▶ **DATASET ROWS**
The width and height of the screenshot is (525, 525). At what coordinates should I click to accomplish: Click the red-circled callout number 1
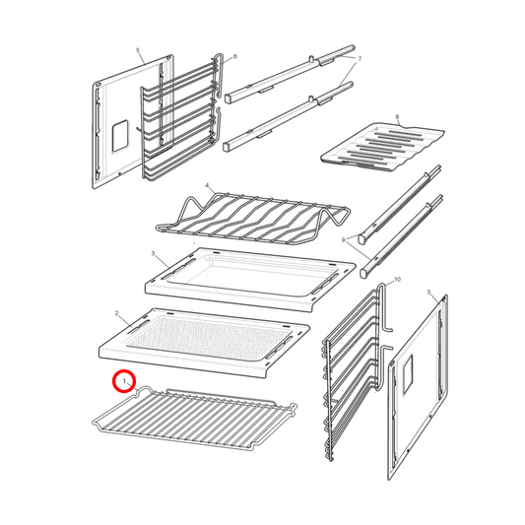tap(122, 379)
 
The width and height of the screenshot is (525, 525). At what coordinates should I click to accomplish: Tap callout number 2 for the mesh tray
tap(116, 313)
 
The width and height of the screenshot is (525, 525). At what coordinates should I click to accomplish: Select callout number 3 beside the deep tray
tap(153, 253)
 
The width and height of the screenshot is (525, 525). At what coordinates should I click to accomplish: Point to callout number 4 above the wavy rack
tap(207, 184)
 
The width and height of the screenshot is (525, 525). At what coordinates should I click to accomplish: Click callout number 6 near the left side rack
tap(234, 58)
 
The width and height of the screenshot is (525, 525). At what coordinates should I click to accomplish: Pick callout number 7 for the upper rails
tap(360, 59)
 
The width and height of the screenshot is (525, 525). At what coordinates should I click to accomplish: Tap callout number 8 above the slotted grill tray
tap(396, 117)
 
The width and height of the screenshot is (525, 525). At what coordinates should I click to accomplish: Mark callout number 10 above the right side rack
tap(398, 281)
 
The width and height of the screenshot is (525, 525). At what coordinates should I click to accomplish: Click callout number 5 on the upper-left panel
tap(139, 49)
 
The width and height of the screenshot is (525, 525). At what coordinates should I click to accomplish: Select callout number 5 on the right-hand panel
tap(429, 292)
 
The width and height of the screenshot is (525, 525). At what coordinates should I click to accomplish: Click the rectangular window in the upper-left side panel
tap(118, 136)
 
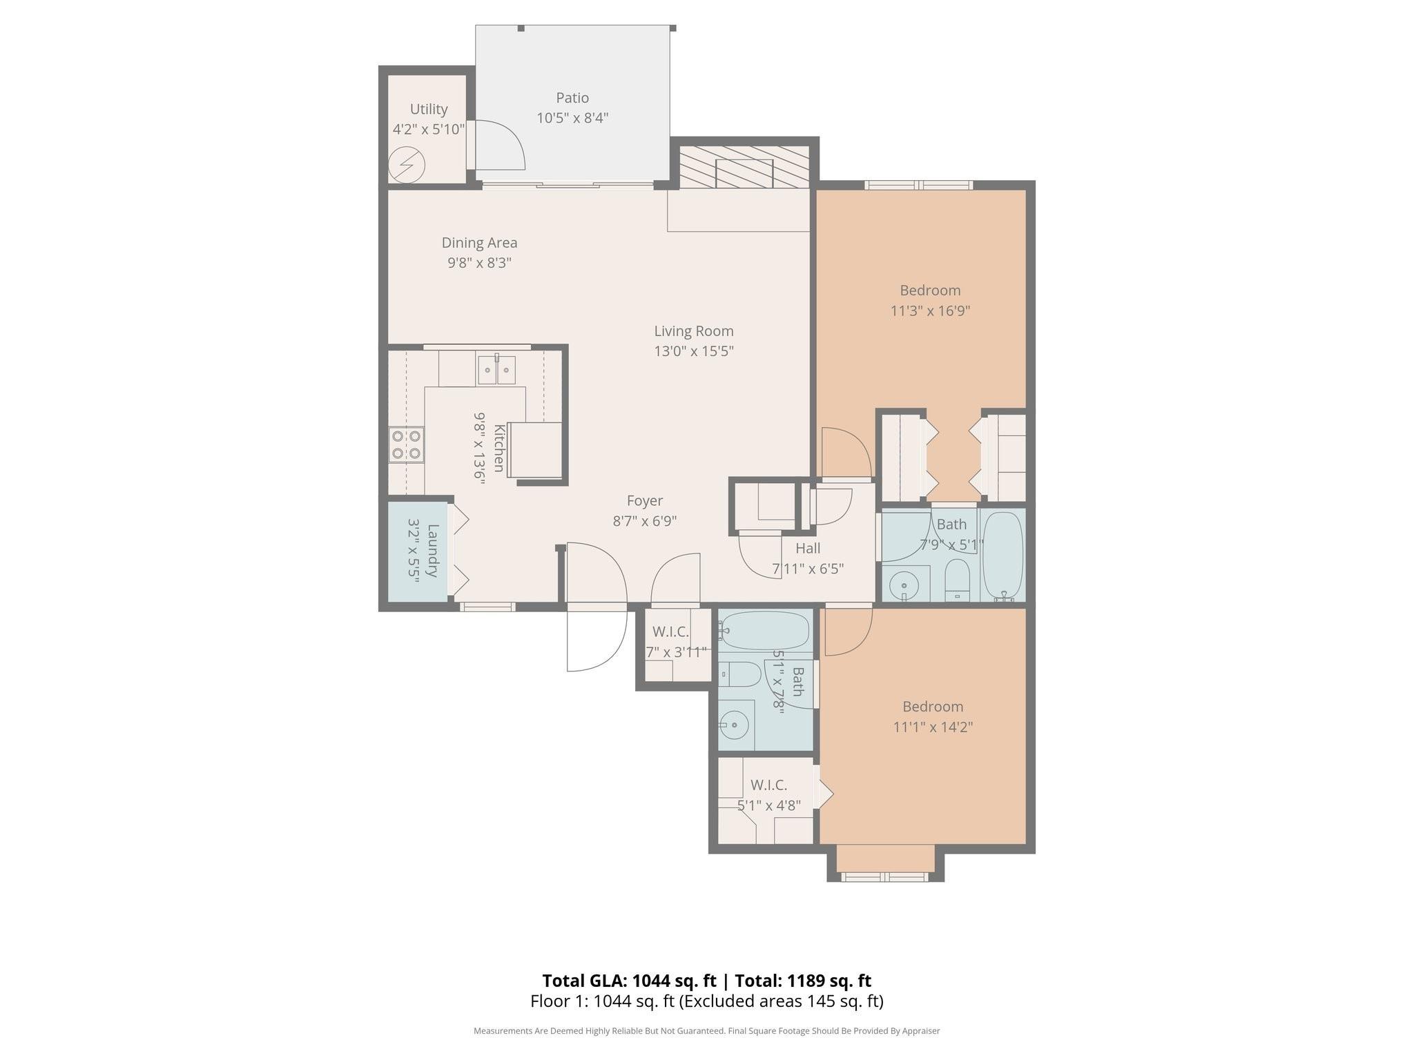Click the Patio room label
pyautogui.click(x=572, y=98)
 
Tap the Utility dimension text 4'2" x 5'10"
pyautogui.click(x=429, y=129)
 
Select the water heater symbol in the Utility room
pyautogui.click(x=406, y=165)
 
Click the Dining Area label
pyautogui.click(x=479, y=243)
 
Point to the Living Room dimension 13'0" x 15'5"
pyautogui.click(x=694, y=351)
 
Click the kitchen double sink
pyautogui.click(x=496, y=370)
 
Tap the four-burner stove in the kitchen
pyautogui.click(x=406, y=444)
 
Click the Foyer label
pyautogui.click(x=645, y=501)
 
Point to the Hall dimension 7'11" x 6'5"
pyautogui.click(x=808, y=569)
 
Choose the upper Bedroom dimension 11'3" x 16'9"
pyautogui.click(x=930, y=311)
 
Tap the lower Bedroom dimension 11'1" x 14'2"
pyautogui.click(x=933, y=727)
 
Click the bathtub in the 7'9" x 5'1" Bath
pyautogui.click(x=1003, y=555)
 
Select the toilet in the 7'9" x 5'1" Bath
pyautogui.click(x=957, y=579)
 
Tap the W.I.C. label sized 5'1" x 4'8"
pyautogui.click(x=768, y=785)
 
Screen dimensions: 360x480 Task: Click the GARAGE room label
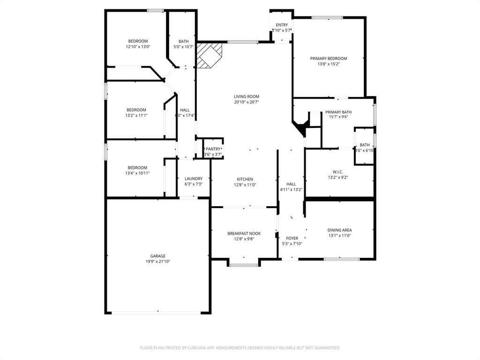(x=158, y=256)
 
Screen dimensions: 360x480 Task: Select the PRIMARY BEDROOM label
(x=328, y=59)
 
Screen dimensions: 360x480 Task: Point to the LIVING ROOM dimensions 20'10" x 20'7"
(x=247, y=102)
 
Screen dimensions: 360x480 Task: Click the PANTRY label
(x=212, y=149)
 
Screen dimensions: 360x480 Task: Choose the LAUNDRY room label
(x=194, y=179)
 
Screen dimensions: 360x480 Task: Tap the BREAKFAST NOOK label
(x=244, y=233)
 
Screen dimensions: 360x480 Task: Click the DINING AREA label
(x=339, y=230)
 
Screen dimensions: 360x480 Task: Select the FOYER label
(x=292, y=239)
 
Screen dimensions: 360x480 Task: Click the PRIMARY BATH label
(x=338, y=112)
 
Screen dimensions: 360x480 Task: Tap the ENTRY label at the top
(x=282, y=25)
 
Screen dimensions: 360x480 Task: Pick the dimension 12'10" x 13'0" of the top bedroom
(x=138, y=47)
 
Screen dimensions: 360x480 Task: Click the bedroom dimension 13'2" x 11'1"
(x=136, y=115)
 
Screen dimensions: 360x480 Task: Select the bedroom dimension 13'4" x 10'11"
(x=137, y=173)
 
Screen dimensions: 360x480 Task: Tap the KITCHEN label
(x=245, y=179)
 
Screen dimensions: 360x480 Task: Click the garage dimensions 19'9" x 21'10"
(x=158, y=262)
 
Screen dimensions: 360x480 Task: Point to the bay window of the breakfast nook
(x=244, y=265)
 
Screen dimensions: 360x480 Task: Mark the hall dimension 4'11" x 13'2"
(x=291, y=190)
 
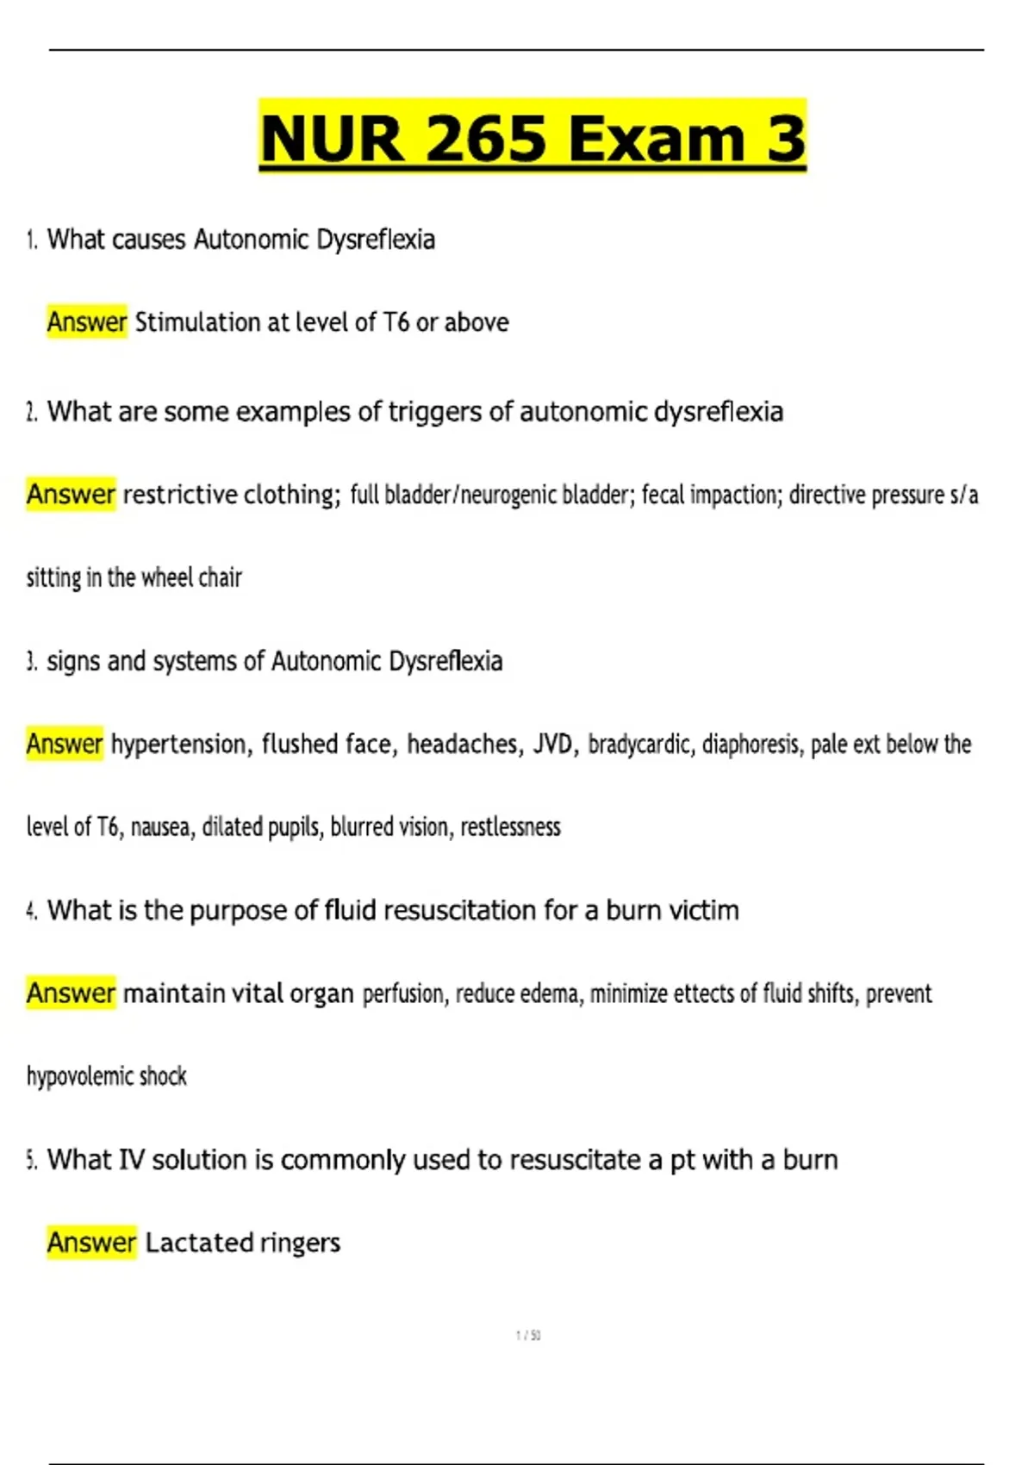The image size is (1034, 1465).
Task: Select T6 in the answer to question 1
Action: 396,322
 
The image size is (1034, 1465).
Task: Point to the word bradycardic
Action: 639,744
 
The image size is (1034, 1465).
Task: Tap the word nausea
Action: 159,827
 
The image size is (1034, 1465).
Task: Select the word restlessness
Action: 510,827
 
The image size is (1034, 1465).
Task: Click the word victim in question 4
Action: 707,910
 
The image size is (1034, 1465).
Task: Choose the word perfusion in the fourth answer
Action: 403,994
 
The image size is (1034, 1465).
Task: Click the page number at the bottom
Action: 528,1336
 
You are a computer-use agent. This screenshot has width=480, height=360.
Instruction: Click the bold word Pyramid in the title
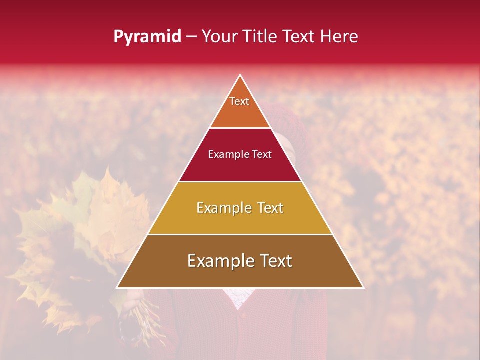coord(148,37)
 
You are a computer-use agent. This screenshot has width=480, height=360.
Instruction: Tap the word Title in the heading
coord(262,37)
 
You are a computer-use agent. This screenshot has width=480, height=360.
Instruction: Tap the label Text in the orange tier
coord(240,102)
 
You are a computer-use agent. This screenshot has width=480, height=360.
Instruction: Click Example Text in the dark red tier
coord(240,154)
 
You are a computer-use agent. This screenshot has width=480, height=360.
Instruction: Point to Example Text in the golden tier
coord(240,208)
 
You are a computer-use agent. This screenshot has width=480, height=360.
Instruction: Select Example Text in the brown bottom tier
coord(240,261)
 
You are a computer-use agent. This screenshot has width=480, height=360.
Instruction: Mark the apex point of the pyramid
coord(240,76)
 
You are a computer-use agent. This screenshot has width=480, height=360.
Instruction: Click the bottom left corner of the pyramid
coord(118,288)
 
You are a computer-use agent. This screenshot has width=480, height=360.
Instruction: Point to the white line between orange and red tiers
coord(240,128)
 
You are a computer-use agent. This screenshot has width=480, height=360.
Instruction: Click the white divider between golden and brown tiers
coord(240,234)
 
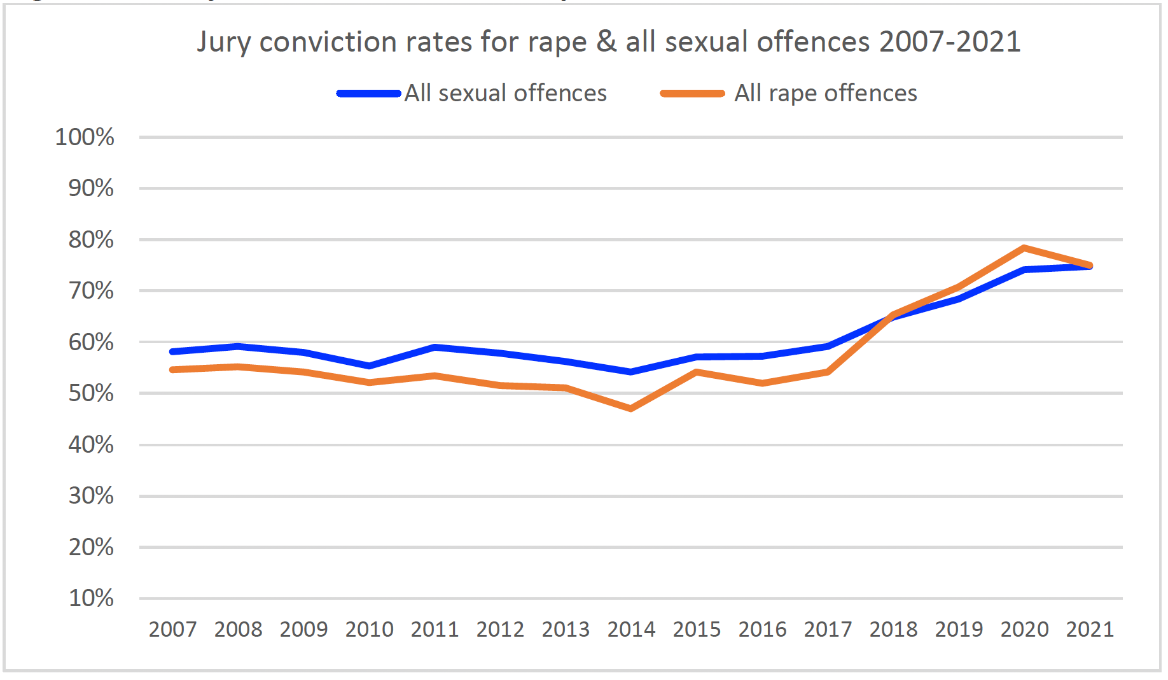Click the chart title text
pos(608,42)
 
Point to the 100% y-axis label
pos(85,138)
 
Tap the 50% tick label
pos(91,393)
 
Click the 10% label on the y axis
pos(91,599)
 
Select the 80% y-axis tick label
pos(91,240)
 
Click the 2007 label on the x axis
pos(172,629)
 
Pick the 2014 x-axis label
pos(631,629)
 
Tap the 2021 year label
pos(1090,629)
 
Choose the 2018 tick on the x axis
pos(893,629)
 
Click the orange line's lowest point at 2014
pos(631,409)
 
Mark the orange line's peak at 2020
pos(1024,248)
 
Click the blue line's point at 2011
pos(435,347)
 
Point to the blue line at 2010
pos(369,366)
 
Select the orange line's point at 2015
pos(697,372)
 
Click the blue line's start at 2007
pos(172,351)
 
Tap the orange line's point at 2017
pos(828,372)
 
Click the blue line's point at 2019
pos(959,299)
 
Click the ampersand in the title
pos(607,42)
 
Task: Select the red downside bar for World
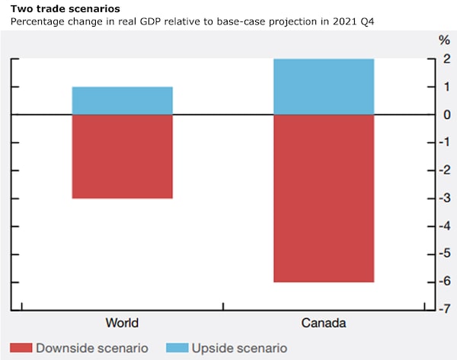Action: (x=123, y=156)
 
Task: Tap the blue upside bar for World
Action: (x=123, y=100)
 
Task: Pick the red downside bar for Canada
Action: (x=324, y=198)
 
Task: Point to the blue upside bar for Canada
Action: (x=324, y=87)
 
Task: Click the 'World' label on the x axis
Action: (x=123, y=323)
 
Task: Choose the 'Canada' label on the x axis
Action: (x=324, y=323)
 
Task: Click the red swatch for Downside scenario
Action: (x=21, y=348)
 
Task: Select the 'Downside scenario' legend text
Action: (x=92, y=348)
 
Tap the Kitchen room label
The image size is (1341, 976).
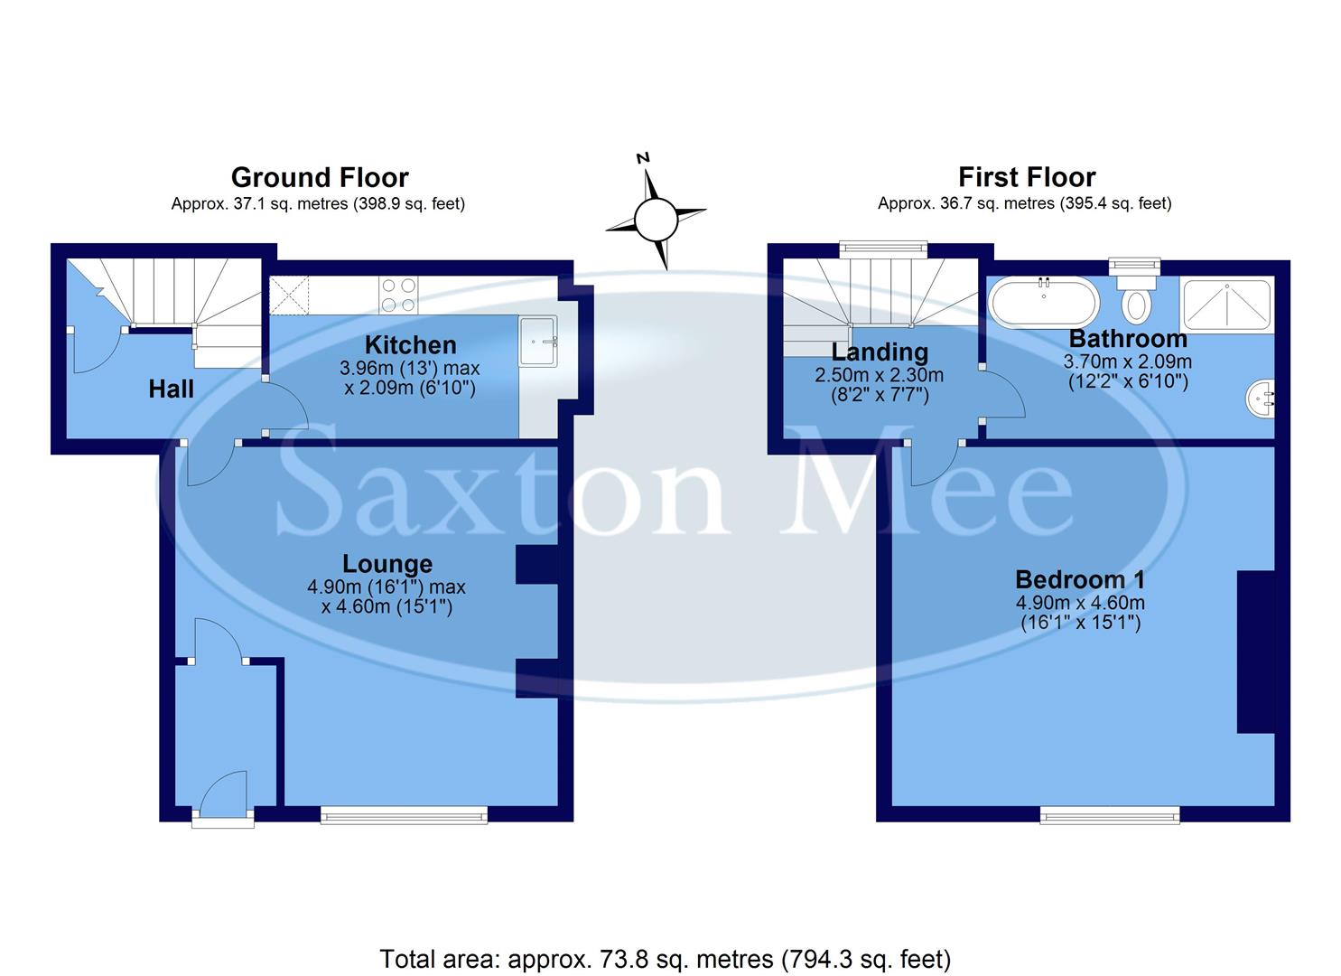pos(410,345)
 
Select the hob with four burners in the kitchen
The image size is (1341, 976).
pos(398,293)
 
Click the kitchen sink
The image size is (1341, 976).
pos(539,341)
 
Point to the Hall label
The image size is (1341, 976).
pos(171,389)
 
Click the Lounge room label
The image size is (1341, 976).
pos(387,564)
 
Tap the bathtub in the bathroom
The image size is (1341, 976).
pos(1044,301)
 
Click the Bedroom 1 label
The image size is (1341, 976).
pos(1080,579)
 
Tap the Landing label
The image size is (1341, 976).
pos(880,352)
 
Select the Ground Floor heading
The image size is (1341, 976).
pos(320,177)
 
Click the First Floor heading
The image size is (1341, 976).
pos(1027,177)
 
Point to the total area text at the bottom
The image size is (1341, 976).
pos(666,959)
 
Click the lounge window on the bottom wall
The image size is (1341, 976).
pos(404,815)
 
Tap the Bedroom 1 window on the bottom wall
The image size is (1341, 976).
pos(1110,815)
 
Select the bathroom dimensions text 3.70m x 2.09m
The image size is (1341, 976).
pos(1127,361)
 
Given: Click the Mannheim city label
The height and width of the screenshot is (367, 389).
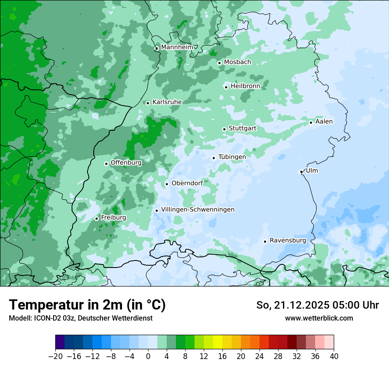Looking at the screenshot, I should coord(177,47).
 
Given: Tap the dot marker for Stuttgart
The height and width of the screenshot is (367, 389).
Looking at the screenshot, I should coord(224,129).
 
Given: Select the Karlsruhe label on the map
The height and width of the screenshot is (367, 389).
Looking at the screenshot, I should coord(167,102).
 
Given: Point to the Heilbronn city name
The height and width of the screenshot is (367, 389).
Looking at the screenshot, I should coord(245,86).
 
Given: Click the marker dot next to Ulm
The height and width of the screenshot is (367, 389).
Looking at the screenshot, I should coord(301,172).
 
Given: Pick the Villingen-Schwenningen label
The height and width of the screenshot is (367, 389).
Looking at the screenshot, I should coord(198,210).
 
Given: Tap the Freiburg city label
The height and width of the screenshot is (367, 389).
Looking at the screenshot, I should coord(113,218).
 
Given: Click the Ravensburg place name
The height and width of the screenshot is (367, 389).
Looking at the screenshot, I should coord(288,241).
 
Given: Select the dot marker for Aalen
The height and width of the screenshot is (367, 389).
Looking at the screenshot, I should coord(311,122).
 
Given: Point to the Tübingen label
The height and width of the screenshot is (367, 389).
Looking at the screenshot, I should coord(232,157).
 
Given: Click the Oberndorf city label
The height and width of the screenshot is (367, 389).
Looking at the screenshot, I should coord(187,184).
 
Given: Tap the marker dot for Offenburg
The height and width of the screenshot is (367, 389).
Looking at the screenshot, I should coord(106,164).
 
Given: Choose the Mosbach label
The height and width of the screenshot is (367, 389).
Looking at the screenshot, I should coord(237,62).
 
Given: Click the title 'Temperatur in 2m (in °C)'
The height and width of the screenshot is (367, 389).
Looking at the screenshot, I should coord(87,305).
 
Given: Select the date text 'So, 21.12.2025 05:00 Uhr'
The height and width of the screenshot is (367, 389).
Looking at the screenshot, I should coord(317,305).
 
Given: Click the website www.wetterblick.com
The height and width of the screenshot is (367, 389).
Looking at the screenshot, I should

▶ **THE EXERCISE**
Could you print the data lines from the one containing "Screen dimensions: 360x480 Task: Click the PRIMARY" through the one containing "Action: 159,827", both included, reproducing them exactly and leaving the pictures out?

▶ **PROBLEM SOLUTION**
Screen dimensions: 360x480 Task: Click the PRIMARY BATH label
(x=338, y=112)
 
Screen dimensions: 360x480 Task: Tap the ENTRY label at the top
(x=282, y=25)
 
Screen dimensions: 360x480 Task: Pick the dimension 12'10" x 13'0" of the top bedroom
(x=138, y=47)
 
Screen dimensions: 360x480 Task: Click the bedroom dimension 13'2" x 11'1"
(x=136, y=115)
 
Screen dimensions: 360x480 Task: Select the bedroom dimension 13'4" x 10'11"
(x=137, y=173)
 
Screen dimensions: 360x480 Task: Tap the KITCHEN label
(x=245, y=179)
 
Screen dimensions: 360x480 Task: Click the garage dimensions 19'9" x 21'10"
(x=158, y=262)
 
Screen dimensions: 360x480 Task: Point to the bay window of the breakfast nook
(x=244, y=265)
 
Screen dimensions: 360x480 Task: Mark the hall dimension 4'11" x 13'2"
(x=291, y=190)
 
The image size is (1034, 1465).
Task: Select T6 in the answer to question 1
Action: 396,322
 
The image size is (1034, 1465).
Task: Point to the word bradycardic
Action: 639,744
 
The image size is (1034, 1465).
Task: Tap the word nausea
Action: 159,827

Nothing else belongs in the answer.